Glad to be back, folks. Had some hand issues that kept me from shooting, but for now I'm shooting every day. Here's my question. I inherited a green black hunter bow. 48 lb, 58 length. No other info.     Anybody ever heard of one?


----------



## Barry Duggan (Jul 17, 2015)

Gotta picture handy?


----------



## mudcreek (Jul 17, 2015)

Picture no problem. Posting is another story.


----------



## mudcreek (Jul 17, 2015)

Been working on posting a photo. Guess I'll have to leave that up to the young folks.


----------



## SELFBOW (Jul 17, 2015)

Is it a Bear Black panther hunter recurve?


----------



## mudcreek (Jul 17, 2015)

Still looking, but appears this bow was made by Robin Hood Archery co. Shoots good, I'm going to set it up with some wood arrows
 The man who owned it was special to me.


----------



## Todd Cook (Jul 17, 2015)

Save the pic and post under go advanced, and then manage attachments. If from a smartphone you'll probably need to resize them to a 1000 pixel max.


----------



## frankwright (Jul 18, 2015)

Robin Hood Archery was a department store type bow. It was sold in places like Montgomery Ward and Sears.
From what I can find, Robin Hood Archery never made bows but had other companies make their bows.

Darton made some and I have heard Bear did too but I don't guarantee that.


----------



## Barry Duggan (Jul 18, 2015)

Looks like you've got the high dollar model.


----------



## Todd Cook (Jul 18, 2015)

That's a nice looking recurve


----------



## mudcreek (Jul 19, 2015)

Mine isn't guite as pretty as the picture, but to paraphrase what i said earlier, it shoots better than 59.00. What's a good brace height to start off with?


----------



## oldfella1962 (Jul 22, 2015)

mudcreek said:


> Mine isn't guite as pretty as the picture, but to paraphrase what i said earlier, it shoots better than 59.00. What's a good brace height to start off with?
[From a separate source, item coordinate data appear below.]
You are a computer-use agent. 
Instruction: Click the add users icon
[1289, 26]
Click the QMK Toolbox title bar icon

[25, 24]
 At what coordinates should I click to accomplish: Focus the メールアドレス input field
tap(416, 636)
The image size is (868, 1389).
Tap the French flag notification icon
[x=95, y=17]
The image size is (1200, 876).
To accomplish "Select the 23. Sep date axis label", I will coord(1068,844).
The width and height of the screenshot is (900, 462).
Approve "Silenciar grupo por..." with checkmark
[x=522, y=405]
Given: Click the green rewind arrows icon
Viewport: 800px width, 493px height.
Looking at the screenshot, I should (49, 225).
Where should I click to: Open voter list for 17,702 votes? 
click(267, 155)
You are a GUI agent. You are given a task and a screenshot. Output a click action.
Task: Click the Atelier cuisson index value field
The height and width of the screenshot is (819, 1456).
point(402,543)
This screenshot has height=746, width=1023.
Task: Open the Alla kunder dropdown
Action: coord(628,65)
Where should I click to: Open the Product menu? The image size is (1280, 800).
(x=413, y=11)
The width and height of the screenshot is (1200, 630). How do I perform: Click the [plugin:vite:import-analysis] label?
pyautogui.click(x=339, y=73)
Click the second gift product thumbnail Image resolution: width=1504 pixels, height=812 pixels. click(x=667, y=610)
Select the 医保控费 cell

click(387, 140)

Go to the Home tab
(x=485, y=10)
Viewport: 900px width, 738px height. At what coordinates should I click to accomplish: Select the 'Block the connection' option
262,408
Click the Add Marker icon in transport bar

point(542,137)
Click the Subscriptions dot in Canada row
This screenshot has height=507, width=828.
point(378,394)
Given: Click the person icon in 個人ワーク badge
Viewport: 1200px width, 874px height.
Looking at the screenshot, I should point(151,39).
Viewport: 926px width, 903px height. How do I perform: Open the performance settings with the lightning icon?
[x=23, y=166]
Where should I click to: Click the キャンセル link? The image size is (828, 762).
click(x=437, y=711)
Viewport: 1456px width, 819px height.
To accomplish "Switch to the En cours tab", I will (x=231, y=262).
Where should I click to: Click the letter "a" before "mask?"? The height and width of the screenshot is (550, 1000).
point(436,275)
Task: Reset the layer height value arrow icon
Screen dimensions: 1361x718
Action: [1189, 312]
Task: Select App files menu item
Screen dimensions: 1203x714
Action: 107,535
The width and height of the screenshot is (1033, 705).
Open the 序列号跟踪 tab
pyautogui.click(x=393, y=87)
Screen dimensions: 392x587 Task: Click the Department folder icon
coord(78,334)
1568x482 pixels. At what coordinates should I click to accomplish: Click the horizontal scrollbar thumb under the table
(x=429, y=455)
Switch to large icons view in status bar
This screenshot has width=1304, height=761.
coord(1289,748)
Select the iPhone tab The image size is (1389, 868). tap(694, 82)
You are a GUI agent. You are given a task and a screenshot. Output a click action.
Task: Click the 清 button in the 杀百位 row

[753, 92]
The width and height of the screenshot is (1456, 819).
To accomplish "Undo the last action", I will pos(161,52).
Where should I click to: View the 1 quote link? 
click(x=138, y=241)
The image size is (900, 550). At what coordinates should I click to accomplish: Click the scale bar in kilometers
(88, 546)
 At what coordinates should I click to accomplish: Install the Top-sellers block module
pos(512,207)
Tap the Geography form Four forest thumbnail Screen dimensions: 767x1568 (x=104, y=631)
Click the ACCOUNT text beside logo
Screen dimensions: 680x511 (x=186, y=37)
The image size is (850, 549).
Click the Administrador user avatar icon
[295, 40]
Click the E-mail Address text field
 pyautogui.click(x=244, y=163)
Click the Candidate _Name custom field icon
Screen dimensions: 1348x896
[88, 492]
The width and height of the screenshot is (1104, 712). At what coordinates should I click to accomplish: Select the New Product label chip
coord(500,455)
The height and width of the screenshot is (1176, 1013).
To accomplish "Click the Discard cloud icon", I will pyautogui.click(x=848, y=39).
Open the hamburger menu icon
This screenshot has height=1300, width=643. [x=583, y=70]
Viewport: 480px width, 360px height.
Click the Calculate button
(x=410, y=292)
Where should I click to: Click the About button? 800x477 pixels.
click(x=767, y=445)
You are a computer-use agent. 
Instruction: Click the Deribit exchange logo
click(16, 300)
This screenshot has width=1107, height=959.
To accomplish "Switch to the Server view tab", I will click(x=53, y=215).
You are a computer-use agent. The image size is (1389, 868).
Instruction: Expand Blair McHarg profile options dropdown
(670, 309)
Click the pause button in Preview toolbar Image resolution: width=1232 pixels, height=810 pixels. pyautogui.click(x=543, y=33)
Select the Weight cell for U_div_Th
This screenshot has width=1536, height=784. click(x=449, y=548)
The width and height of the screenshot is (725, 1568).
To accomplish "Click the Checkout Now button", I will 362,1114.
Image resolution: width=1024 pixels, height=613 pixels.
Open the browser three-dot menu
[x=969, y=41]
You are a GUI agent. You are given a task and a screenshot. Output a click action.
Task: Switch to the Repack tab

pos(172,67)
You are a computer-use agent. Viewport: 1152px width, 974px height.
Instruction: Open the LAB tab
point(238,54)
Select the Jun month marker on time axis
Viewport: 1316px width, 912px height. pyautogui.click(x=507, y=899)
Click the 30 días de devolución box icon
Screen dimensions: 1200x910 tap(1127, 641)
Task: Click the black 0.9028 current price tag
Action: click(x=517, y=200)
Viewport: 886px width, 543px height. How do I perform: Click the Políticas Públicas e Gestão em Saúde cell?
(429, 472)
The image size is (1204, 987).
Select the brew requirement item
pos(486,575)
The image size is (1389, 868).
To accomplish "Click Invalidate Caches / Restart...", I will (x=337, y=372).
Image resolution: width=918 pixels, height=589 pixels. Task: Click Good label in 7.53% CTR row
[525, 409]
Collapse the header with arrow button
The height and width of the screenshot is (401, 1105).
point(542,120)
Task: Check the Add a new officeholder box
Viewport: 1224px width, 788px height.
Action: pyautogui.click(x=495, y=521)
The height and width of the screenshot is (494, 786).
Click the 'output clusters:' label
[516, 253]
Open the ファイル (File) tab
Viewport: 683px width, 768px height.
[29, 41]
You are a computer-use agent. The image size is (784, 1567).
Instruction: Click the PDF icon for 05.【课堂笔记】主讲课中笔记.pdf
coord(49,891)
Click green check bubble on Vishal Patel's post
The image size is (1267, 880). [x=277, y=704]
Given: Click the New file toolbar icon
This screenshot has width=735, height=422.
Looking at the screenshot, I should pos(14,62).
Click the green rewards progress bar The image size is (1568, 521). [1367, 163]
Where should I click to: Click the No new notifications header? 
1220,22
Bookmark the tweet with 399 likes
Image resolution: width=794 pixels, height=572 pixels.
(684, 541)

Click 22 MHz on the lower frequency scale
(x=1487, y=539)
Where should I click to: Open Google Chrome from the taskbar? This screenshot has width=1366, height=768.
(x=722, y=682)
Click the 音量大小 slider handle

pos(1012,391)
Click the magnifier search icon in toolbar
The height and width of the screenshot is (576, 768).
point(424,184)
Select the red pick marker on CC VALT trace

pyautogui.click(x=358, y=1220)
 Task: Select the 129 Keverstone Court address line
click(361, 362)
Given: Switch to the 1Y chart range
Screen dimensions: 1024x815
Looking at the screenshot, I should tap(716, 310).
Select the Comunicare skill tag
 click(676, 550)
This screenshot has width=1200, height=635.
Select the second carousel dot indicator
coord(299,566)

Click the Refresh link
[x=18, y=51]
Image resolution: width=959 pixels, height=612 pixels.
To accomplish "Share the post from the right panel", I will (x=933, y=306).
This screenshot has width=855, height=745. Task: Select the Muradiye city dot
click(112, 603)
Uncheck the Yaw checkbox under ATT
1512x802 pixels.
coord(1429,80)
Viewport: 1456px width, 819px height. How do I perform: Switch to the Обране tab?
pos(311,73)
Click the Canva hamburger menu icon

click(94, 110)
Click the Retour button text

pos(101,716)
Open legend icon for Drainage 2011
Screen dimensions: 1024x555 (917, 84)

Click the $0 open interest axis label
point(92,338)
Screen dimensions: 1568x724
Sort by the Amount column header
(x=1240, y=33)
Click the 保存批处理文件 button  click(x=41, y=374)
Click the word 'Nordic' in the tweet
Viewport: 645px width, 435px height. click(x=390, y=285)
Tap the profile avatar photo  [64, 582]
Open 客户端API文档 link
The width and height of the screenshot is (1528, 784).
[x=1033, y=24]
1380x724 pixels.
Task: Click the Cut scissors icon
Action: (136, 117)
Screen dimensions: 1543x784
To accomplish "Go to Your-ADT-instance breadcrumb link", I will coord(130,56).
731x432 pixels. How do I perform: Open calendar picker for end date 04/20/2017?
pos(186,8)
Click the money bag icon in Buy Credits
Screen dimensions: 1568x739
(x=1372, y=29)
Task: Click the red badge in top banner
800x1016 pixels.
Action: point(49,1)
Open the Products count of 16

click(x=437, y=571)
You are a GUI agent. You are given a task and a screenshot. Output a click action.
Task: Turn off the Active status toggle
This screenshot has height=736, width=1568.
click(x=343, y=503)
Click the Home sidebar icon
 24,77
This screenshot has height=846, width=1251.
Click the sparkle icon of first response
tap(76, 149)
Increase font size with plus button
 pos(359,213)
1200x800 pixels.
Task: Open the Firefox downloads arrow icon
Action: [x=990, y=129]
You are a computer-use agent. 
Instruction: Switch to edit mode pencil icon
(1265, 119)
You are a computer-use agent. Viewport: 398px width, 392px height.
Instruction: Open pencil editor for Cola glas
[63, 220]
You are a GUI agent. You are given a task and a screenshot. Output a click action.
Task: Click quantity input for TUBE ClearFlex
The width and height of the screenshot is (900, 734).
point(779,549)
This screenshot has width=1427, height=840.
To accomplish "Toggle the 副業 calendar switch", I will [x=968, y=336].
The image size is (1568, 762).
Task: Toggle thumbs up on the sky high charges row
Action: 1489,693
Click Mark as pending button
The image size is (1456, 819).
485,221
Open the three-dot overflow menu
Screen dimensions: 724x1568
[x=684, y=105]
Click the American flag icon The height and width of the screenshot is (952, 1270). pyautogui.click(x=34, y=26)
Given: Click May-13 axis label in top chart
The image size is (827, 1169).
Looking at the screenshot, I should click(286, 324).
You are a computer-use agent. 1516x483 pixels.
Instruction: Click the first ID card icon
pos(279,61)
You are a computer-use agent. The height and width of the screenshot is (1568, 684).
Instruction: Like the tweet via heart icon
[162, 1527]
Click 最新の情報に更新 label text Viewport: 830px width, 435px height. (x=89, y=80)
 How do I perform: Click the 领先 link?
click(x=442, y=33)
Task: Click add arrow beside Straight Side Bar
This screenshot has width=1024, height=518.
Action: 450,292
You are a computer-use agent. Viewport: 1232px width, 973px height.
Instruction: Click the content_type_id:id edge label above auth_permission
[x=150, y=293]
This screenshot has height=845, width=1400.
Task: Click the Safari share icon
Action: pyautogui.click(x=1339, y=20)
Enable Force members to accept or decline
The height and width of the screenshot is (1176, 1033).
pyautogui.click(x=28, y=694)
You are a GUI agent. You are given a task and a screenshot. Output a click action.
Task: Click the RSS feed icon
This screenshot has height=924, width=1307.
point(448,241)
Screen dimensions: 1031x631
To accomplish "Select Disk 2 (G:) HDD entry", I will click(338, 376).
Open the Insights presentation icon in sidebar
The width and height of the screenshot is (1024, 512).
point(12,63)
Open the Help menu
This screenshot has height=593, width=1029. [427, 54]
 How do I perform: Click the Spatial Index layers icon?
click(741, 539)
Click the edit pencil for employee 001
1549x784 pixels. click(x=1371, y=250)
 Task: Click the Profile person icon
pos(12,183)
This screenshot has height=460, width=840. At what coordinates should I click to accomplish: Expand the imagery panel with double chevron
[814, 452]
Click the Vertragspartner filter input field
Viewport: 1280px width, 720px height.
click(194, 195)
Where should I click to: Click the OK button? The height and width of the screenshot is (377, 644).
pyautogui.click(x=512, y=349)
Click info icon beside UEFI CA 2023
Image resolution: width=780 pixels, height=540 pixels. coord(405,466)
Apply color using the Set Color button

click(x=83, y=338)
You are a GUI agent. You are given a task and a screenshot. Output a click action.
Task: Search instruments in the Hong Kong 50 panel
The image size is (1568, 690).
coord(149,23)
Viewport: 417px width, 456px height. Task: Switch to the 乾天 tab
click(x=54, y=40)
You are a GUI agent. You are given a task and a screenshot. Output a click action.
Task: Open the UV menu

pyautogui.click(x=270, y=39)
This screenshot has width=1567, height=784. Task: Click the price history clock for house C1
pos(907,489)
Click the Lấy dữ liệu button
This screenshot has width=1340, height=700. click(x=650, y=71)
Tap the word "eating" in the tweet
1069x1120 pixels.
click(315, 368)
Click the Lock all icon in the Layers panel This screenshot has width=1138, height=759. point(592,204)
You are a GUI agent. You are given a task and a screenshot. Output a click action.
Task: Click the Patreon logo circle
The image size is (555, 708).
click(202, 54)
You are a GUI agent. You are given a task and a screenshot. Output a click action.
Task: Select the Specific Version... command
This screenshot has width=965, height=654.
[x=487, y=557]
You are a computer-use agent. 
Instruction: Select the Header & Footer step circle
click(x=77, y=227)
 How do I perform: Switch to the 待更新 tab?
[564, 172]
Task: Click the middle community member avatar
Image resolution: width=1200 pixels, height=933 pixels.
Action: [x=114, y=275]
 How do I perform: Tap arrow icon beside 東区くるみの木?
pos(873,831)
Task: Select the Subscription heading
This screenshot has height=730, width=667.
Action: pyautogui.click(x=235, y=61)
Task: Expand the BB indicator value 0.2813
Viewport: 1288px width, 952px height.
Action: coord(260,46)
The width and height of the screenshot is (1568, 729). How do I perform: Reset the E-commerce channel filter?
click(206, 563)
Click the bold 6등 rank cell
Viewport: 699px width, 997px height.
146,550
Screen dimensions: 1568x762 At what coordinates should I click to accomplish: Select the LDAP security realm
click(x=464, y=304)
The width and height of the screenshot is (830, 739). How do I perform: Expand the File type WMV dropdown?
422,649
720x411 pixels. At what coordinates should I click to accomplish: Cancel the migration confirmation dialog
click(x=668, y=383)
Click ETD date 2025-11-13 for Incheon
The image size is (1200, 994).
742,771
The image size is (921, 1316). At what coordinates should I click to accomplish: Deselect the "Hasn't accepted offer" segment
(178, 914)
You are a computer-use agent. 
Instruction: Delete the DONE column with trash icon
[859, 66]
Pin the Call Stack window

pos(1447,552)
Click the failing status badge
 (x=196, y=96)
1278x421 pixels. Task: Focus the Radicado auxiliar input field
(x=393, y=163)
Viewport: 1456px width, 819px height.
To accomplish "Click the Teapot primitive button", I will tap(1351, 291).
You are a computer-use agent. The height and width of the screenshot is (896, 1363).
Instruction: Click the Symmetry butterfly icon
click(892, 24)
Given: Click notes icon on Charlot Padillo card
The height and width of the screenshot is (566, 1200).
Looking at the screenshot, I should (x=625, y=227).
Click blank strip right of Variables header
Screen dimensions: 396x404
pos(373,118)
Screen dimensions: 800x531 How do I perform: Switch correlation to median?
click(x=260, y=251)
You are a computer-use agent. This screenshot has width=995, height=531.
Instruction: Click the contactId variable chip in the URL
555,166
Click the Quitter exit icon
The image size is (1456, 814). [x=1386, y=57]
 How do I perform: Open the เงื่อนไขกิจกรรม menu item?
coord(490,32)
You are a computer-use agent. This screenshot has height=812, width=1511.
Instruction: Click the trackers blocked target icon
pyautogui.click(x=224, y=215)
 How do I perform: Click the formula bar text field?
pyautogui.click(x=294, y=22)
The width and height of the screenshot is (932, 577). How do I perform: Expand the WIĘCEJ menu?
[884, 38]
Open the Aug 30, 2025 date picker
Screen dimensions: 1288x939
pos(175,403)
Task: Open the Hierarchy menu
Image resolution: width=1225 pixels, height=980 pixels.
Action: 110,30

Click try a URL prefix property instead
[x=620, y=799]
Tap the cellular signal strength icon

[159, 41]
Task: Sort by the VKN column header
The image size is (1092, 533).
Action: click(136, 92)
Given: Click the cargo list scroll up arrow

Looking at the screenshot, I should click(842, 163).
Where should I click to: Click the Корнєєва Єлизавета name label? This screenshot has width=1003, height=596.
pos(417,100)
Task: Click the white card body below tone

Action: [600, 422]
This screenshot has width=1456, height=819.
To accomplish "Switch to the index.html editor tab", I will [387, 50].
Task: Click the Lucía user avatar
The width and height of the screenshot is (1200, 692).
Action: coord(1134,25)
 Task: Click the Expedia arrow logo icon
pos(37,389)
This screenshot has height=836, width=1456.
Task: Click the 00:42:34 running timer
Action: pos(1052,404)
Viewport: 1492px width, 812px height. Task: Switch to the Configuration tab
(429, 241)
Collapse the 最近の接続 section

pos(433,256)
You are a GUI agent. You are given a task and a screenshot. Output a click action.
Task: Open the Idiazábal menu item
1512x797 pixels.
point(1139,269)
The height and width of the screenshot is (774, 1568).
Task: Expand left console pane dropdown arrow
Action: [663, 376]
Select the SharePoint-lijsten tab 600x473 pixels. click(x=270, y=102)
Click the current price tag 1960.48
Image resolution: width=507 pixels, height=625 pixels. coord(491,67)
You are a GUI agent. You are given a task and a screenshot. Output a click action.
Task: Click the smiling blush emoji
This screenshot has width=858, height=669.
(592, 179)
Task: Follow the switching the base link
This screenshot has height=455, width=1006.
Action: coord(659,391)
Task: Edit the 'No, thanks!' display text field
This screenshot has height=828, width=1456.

 It depends - I would spend some time trying to research more about the bow and see what the recommended brace height is. If that doesn't work out most recurves brace height is anywhere from 7 inches to 9 inches. Longbows generally brace from 6 to 8. With my recurves I start at 8 and keep dropping the brace height (lengthening the string) until the string starts to hit my arm. Then I raise the brace height just a bit so I don't hit my arm. Of course I love a low brace height. I cant the bow (tilt it to the side) which forces your bow arm elbow and forearm outward. So I can get down to a pretty low brace height. Brace height can affect how loud the bow is too. Start experimenting - that's the fun of archery, and every bow will be different. NEVER go lower or higher than what the manufacturer recommends!


----------